But what links the two is that they have the same story: a leading character goes on a journey of violent revenge after a retired woman has her money stolen by a fraudster. Although Thelma is an altogether more grounded movie than The Beekeeper, in which Statham’s bloody journey of revenge involves international criminals and a plot concerning the president of the United States, the films are both driven by the same sense of wish fulfilment: that fraudsters experience physical consequences for their crimes.
In most of the rich world, violent crime is falling, whether in countries like the Netherlands which have drastically reduced their prison population, or in the UK, which is an outlier in increasing the number of people it puts in prison. But while violent crime overall is decreasing, some other forms of crime are increasing. Online fraud is one of them: in England and Wales it now accounts for around 40 per cent of all offences, and is the most commonly experienced crime in the country.
The perception of crime in most democracies is the complete inverse of reality: people think that it is rising even as it is falling. But it is not surprising that it is the crime that most people notice and experience directly — that of being defrauded — that is the subject of revenge fantasies.
Yet the widespread desire to take violent revenge on fraudsters is about more than their ubiquity. Much of this new fraud preys on our most pro-social and human impulses, including the desire to help out an injured grandchild or a stranded relative.
One recent failed fraud attempt in my own family involved an email from a relative with the words “Please help” in the subject header — foiled not because of my own sharp instincts but because I found it impossible to imagine that the relative in question would use the word “please”.
While previous online frauds, such as the famous “Nigerian” illegal money scam in which the sender promises a cut of vast, ill-gotten gains, were more likely to fool the desperate, they tended to be the subject of comedy rather than action movies because the emotion they traded on was greed.
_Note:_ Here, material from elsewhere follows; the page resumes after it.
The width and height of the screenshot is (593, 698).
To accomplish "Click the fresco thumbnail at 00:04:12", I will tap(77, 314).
Fraud has always been destructive but now that online fraudsters are appealing to our better angels, they feel nastier.
The cultural desire for these people to face severe punishment — whether by being tied to a car that is then driven off a great height in The Beekeeper or being beaten up by a nonagenarian in Thelma — reflects, at least unconsciously, a realisation that this type of fraud targets the foundations of a successful society. A world in which requests for help must always be treated as potential threats is not one most of us would desire to live in.
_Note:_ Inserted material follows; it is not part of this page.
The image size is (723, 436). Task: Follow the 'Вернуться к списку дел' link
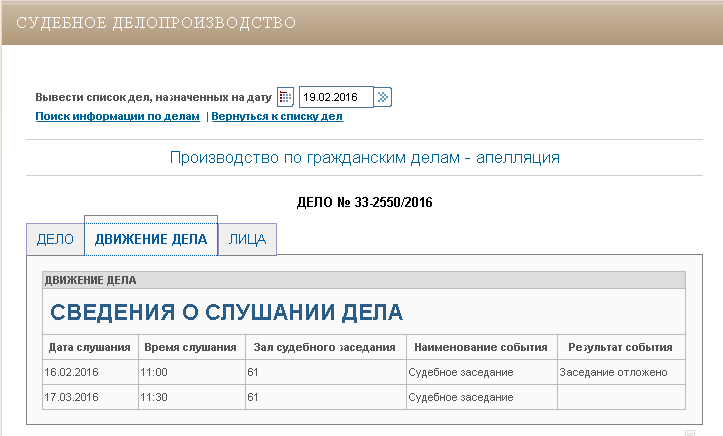point(277,116)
But the cultural urge for severe punishments also reflects a real challenge for governments. Yes, you can meet some of this particular political appetite with long prison sentences for online fraudsters. But there is another important aspect to the crime: most fraud has an international component (this is the only respect in which The Beekeeper is more realistic than Thelma). The City of London police estimate that 70 per cent of UK fraud has an overseas element, whether because the criminals doing it operate both in Britain and abroad, or because the crime is conducted wholly overseas — although, to my knowledge, absolutely none of it has anything to do with a shadowy plot involving the American president.
This makes the battle against online fraud harder to resolve to the satisfaction of most people or to meet the desire for justice that these cases provoke. The triumphant act of revenge in the closing scenes of Thelma is less obviously ridiculous than that in The Beekeeper, but is sadly not much more likely. The new online fraud inspires dreams of violent retribution and erodes societal trust because its insidious nature can make us feel like fools for treating others with compassion. But the difficulty of fighting it also poses a threat to public trust in the ability of states to protect their citizens in a complex world.